We wish we could comfort Eowyn more than the two-dimensionality of the silver screen would allow when Aragorn makes his grand, poo-covered entrance at Helm’s Deep: We see Eowyn, tears edging her eyes, dying to rush into his arms, suddenly halted by the sight of Legolas returning Arwen’s amulet to Aragorn (in imperceptible slomo, cos it’s romantic, see); played beautifully by Jackson, like he has hours to spend on relationships alone, when he will soon cream our bellbottoms and skull-rape our eye-sockets with…
The Battle of Helm’s Deep.
There is only one way to describe this battle scene which somehow does not lose us in its madness, conveying clearly the pitch and yaw of victories and defeats, focusing on every character involved yet encompassing the grand scope of the madding war tableau… actually, there is NO way to describe it.

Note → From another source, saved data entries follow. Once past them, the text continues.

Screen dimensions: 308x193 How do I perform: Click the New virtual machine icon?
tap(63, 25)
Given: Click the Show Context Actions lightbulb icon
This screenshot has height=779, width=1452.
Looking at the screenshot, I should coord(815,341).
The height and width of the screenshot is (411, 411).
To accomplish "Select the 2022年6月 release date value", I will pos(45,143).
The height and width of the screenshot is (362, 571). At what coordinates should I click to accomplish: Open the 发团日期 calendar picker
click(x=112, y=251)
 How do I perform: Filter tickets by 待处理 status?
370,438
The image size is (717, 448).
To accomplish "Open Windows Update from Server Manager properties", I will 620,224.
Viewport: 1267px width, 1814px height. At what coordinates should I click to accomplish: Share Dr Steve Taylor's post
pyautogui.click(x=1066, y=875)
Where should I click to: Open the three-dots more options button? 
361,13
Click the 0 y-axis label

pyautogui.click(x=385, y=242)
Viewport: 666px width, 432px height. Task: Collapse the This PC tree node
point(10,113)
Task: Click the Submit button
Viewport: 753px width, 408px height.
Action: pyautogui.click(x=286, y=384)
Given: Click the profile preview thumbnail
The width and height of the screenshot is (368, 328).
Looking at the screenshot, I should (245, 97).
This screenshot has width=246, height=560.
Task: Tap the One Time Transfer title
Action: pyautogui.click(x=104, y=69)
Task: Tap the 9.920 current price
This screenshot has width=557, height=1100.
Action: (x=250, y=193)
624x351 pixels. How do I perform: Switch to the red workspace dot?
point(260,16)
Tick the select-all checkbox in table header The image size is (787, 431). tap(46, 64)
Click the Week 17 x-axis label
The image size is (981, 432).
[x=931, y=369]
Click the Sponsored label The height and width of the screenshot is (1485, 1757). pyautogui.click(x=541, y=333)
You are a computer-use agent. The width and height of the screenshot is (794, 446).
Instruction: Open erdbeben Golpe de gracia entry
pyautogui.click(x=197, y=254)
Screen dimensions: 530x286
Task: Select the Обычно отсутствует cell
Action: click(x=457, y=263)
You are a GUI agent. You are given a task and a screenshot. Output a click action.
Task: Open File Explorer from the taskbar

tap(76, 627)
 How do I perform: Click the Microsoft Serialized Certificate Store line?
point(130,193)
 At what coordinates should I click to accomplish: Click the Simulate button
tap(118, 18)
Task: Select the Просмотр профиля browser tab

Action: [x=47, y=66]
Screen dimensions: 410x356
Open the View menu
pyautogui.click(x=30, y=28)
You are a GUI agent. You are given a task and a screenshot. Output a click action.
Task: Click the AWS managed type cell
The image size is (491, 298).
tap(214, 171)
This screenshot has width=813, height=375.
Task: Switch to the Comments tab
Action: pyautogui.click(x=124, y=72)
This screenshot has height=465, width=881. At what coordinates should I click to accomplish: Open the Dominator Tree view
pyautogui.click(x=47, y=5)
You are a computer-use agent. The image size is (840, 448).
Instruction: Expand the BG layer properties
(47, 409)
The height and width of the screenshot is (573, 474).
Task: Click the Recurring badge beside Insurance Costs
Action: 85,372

Just watch it. I don’t know how he did it, but Jackson keeps us hanging in suspense and excitement during every minute of what most other filmmakers usually turn into generic rumbling. A truly incredible feat of direction, editing, choreography and creativity.
I wonder what a Tolkien scholar would think of THE LORD OF THE RINGS?
In staying true to Tolkien, Jackson seems like HE is not thinking strategically, but plot deficiencies are Tolkien’s, not Jackson’s: why would Theoden King send his people cross-country to hole up in a mountain fortress with no exit strategy? Jackson rewrites certain plot points for drama, but cannot escape broad strokes: so 10,000 orcs are sent to decimate 300 people? If Saruman just ignored this veritable “village” he could still rule Middle-earth pretty much without any resistance.
At the end, while a montage of battles cascades before our wondrous orbs, Samwise Gamgee gives one of those speeches that makes your flesh crawl, “…that there’s some good in this world, and it’s worth fighting for” (uh, isn’t that an oxymoron?), whereupon the hobbits share a moment so romantic we feel we shouldn’t be watching them.